* What to produce: Take every line containing "below" from the material and copy it.
------ Records for processing ------
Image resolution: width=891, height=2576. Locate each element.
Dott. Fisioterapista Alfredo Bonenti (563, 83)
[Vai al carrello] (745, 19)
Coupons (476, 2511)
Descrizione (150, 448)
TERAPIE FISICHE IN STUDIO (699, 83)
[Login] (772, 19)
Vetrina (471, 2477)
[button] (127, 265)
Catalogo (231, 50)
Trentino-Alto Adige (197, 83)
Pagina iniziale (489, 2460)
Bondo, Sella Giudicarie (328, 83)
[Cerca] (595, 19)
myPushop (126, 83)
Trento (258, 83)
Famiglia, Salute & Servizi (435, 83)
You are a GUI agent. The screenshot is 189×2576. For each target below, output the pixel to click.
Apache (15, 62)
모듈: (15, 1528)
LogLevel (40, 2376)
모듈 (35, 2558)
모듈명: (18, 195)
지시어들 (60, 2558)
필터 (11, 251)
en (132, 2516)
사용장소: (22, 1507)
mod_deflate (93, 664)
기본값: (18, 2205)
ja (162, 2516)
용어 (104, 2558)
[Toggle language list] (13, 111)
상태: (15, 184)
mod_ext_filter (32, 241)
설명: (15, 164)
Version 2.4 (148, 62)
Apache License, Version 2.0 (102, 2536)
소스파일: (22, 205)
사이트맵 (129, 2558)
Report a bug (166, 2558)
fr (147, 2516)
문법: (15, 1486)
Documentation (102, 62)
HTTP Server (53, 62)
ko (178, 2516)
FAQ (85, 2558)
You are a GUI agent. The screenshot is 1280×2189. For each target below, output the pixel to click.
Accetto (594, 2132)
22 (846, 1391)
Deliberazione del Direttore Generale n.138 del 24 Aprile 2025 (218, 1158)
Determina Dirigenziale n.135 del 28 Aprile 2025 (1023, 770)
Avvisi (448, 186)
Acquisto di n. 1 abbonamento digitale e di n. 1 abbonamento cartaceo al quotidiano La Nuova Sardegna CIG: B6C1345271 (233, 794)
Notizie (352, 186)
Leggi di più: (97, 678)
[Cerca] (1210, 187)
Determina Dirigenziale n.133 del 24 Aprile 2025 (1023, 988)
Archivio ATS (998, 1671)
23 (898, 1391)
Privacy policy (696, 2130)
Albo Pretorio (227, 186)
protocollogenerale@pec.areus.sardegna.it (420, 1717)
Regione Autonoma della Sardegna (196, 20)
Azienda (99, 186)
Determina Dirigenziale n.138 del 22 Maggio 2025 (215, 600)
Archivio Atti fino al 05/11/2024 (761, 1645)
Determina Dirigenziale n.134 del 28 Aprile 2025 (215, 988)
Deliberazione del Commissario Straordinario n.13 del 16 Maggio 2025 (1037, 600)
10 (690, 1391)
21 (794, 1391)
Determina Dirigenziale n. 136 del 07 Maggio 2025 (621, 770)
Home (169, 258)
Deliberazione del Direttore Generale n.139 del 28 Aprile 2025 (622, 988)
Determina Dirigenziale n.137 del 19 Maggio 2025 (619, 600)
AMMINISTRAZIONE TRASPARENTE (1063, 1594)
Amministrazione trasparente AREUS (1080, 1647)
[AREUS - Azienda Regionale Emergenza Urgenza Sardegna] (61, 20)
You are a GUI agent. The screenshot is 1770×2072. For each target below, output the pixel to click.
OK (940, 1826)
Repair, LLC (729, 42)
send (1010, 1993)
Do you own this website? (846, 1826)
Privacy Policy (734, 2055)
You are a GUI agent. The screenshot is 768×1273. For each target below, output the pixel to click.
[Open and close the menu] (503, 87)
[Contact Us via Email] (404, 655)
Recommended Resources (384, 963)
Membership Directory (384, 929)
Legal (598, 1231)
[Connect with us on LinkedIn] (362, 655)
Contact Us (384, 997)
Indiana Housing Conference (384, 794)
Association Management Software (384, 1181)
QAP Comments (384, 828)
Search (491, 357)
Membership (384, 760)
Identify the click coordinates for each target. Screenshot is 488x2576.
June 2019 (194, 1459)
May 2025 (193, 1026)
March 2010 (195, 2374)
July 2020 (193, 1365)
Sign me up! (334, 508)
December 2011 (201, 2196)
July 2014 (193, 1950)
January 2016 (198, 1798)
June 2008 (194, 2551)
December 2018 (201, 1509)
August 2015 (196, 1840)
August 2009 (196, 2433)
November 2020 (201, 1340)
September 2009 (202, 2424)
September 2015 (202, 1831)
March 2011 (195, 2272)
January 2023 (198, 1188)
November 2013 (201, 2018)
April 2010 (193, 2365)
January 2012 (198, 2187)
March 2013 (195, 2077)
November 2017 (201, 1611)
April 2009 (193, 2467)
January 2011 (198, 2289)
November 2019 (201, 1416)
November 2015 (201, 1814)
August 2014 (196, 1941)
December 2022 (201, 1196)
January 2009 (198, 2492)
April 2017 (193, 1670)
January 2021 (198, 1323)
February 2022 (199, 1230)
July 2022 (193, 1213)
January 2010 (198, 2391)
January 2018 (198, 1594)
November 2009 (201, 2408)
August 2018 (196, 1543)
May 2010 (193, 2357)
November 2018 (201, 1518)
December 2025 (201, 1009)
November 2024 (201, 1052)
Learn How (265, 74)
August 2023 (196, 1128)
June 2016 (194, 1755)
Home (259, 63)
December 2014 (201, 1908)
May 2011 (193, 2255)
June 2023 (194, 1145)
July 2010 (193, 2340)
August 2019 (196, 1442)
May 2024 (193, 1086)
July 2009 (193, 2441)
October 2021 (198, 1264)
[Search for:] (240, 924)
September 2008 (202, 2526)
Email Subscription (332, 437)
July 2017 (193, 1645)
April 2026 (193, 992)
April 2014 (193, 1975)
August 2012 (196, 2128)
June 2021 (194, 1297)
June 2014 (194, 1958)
------
* Exercise answer:
You are a GUI agent. The screenshot is 189×2576. For each target below, output the pixel to click.
You are a GUI agent. The screenshot is 1280×2189. For each target below, output the pixel to click.
You are a GUI agent. The screenshot is 1770×2072. For each target below, output the pixel to click.
You are a GUI agent. The screenshot is 768×1273. For each target below, output the pixel to click.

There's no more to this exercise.